* [Material provided]

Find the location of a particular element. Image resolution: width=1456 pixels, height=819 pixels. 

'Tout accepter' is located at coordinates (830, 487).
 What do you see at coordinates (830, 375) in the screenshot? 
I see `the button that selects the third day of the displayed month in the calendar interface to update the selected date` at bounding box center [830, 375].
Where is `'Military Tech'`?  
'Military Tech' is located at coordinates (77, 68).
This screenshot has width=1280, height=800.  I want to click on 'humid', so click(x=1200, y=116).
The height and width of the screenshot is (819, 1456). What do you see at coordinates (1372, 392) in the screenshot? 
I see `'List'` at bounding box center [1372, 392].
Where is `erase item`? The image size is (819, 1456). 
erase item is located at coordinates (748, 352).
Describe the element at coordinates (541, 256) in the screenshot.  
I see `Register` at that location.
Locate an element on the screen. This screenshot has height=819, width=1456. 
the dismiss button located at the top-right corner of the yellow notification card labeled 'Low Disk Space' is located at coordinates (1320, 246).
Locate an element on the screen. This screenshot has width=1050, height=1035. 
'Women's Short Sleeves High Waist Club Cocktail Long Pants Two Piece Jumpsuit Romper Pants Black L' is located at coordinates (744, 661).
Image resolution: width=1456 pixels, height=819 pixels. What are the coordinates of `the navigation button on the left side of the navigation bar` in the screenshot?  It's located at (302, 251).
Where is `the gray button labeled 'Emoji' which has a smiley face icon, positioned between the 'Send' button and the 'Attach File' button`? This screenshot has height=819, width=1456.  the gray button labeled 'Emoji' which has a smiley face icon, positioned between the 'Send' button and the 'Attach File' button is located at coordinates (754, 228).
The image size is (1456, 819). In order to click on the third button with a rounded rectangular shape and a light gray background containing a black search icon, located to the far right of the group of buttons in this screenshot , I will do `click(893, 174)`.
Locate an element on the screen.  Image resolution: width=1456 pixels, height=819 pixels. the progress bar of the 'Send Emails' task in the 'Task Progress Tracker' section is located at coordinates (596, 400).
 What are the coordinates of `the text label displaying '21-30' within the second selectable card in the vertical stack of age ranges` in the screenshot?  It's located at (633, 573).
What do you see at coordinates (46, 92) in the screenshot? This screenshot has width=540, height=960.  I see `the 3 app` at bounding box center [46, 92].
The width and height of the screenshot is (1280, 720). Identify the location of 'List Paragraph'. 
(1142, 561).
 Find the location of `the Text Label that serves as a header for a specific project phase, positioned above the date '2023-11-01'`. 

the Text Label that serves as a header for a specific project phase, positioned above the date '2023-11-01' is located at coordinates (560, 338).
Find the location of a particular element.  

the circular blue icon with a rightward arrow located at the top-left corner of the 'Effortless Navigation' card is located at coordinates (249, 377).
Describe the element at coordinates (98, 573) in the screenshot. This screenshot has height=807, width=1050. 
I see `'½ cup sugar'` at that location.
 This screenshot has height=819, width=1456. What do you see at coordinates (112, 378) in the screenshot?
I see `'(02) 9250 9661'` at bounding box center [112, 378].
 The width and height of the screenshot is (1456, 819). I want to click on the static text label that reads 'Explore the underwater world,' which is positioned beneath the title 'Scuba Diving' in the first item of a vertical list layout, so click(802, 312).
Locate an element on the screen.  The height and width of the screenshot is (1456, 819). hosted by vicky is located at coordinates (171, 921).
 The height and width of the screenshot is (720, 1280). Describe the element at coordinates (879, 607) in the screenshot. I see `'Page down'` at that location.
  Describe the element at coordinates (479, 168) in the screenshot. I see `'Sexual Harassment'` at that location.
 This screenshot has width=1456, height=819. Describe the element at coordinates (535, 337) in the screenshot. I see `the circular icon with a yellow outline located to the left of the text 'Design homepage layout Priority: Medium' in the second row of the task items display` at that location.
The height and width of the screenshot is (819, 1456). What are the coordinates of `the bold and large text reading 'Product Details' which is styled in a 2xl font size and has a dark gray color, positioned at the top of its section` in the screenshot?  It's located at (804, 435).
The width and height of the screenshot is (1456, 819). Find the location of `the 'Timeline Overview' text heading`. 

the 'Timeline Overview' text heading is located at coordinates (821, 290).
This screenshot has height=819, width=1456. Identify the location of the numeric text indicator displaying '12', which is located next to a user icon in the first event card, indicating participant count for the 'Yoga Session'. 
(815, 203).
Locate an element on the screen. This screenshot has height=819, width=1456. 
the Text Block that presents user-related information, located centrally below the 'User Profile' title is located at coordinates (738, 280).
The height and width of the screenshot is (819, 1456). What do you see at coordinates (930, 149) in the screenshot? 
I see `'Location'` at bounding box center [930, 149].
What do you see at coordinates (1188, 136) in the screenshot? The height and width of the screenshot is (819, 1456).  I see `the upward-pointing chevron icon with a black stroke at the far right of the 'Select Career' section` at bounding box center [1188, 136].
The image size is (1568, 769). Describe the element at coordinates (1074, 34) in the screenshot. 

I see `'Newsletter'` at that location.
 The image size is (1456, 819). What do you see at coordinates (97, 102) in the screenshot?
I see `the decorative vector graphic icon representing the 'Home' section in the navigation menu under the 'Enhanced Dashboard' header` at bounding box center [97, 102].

* [What to work on] Rewrite all the items above, replacing "Locate an element on the screen." with "Find an element on the screen." wherever it occurs and leaving everything else unchanged.

* [Task answer]
Find the location of a particular element. Image resolution: width=1456 pixels, height=819 pixels. 

'Tout accepter' is located at coordinates (830, 487).
 What do you see at coordinates (830, 375) in the screenshot? 
I see `the button that selects the third day of the displayed month in the calendar interface to update the selected date` at bounding box center [830, 375].
Where is `'Military Tech'`?  
'Military Tech' is located at coordinates (77, 68).
This screenshot has width=1280, height=800.  I want to click on 'humid', so click(x=1200, y=116).
The height and width of the screenshot is (819, 1456). What do you see at coordinates (1372, 392) in the screenshot? 
I see `'List'` at bounding box center [1372, 392].
Where is `erase item`? The image size is (819, 1456). 
erase item is located at coordinates (748, 352).
Describe the element at coordinates (541, 256) in the screenshot.  
I see `Register` at that location.
Find an element on the screen. This screenshot has height=819, width=1456. 
the dismiss button located at the top-right corner of the yellow notification card labeled 'Low Disk Space' is located at coordinates (1320, 246).
Find an element on the screen. This screenshot has width=1050, height=1035. 
'Women's Short Sleeves High Waist Club Cocktail Long Pants Two Piece Jumpsuit Romper Pants Black L' is located at coordinates (744, 661).
Image resolution: width=1456 pixels, height=819 pixels. What are the coordinates of `the navigation button on the left side of the navigation bar` in the screenshot?  It's located at (302, 251).
Where is `the gray button labeled 'Emoji' which has a smiley face icon, positioned between the 'Send' button and the 'Attach File' button`? This screenshot has height=819, width=1456.  the gray button labeled 'Emoji' which has a smiley face icon, positioned between the 'Send' button and the 'Attach File' button is located at coordinates (754, 228).
The image size is (1456, 819). In order to click on the third button with a rounded rectangular shape and a light gray background containing a black search icon, located to the far right of the group of buttons in this screenshot , I will do `click(893, 174)`.
Find an element on the screen.  Image resolution: width=1456 pixels, height=819 pixels. the progress bar of the 'Send Emails' task in the 'Task Progress Tracker' section is located at coordinates (596, 400).
 What are the coordinates of `the text label displaying '21-30' within the second selectable card in the vertical stack of age ranges` in the screenshot?  It's located at (633, 573).
What do you see at coordinates (46, 92) in the screenshot? This screenshot has width=540, height=960.  I see `the 3 app` at bounding box center [46, 92].
The width and height of the screenshot is (1280, 720). Identify the location of 'List Paragraph'. 
(1142, 561).
 Find the location of `the Text Label that serves as a header for a specific project phase, positioned above the date '2023-11-01'`. 

the Text Label that serves as a header for a specific project phase, positioned above the date '2023-11-01' is located at coordinates (560, 338).
Find the location of a particular element.  

the circular blue icon with a rightward arrow located at the top-left corner of the 'Effortless Navigation' card is located at coordinates (249, 377).
Describe the element at coordinates (98, 573) in the screenshot. This screenshot has height=807, width=1050. 
I see `'½ cup sugar'` at that location.
 This screenshot has height=819, width=1456. What do you see at coordinates (112, 378) in the screenshot?
I see `'(02) 9250 9661'` at bounding box center [112, 378].
 The width and height of the screenshot is (1456, 819). I want to click on the static text label that reads 'Explore the underwater world,' which is positioned beneath the title 'Scuba Diving' in the first item of a vertical list layout, so click(802, 312).
Find an element on the screen.  The height and width of the screenshot is (1456, 819). hosted by vicky is located at coordinates (171, 921).
 The height and width of the screenshot is (720, 1280). Describe the element at coordinates (879, 607) in the screenshot. I see `'Page down'` at that location.
  Describe the element at coordinates (479, 168) in the screenshot. I see `'Sexual Harassment'` at that location.
 This screenshot has width=1456, height=819. Describe the element at coordinates (535, 337) in the screenshot. I see `the circular icon with a yellow outline located to the left of the text 'Design homepage layout Priority: Medium' in the second row of the task items display` at that location.
The height and width of the screenshot is (819, 1456). What are the coordinates of `the bold and large text reading 'Product Details' which is styled in a 2xl font size and has a dark gray color, positioned at the top of its section` in the screenshot?  It's located at (804, 435).
The width and height of the screenshot is (1456, 819). Find the location of `the 'Timeline Overview' text heading`. 

the 'Timeline Overview' text heading is located at coordinates (821, 290).
This screenshot has height=819, width=1456. Identify the location of the numeric text indicator displaying '12', which is located next to a user icon in the first event card, indicating participant count for the 'Yoga Session'. 
(815, 203).
Find an element on the screen. This screenshot has height=819, width=1456. 
the Text Block that presents user-related information, located centrally below the 'User Profile' title is located at coordinates (738, 280).
The height and width of the screenshot is (819, 1456). What do you see at coordinates (930, 149) in the screenshot? 
I see `'Location'` at bounding box center [930, 149].
What do you see at coordinates (1188, 136) in the screenshot? The height and width of the screenshot is (819, 1456).  I see `the upward-pointing chevron icon with a black stroke at the far right of the 'Select Career' section` at bounding box center [1188, 136].
The image size is (1568, 769). Describe the element at coordinates (1074, 34) in the screenshot. 

I see `'Newsletter'` at that location.
 The image size is (1456, 819). What do you see at coordinates (97, 102) in the screenshot?
I see `the decorative vector graphic icon representing the 'Home' section in the navigation menu under the 'Enhanced Dashboard' header` at bounding box center [97, 102].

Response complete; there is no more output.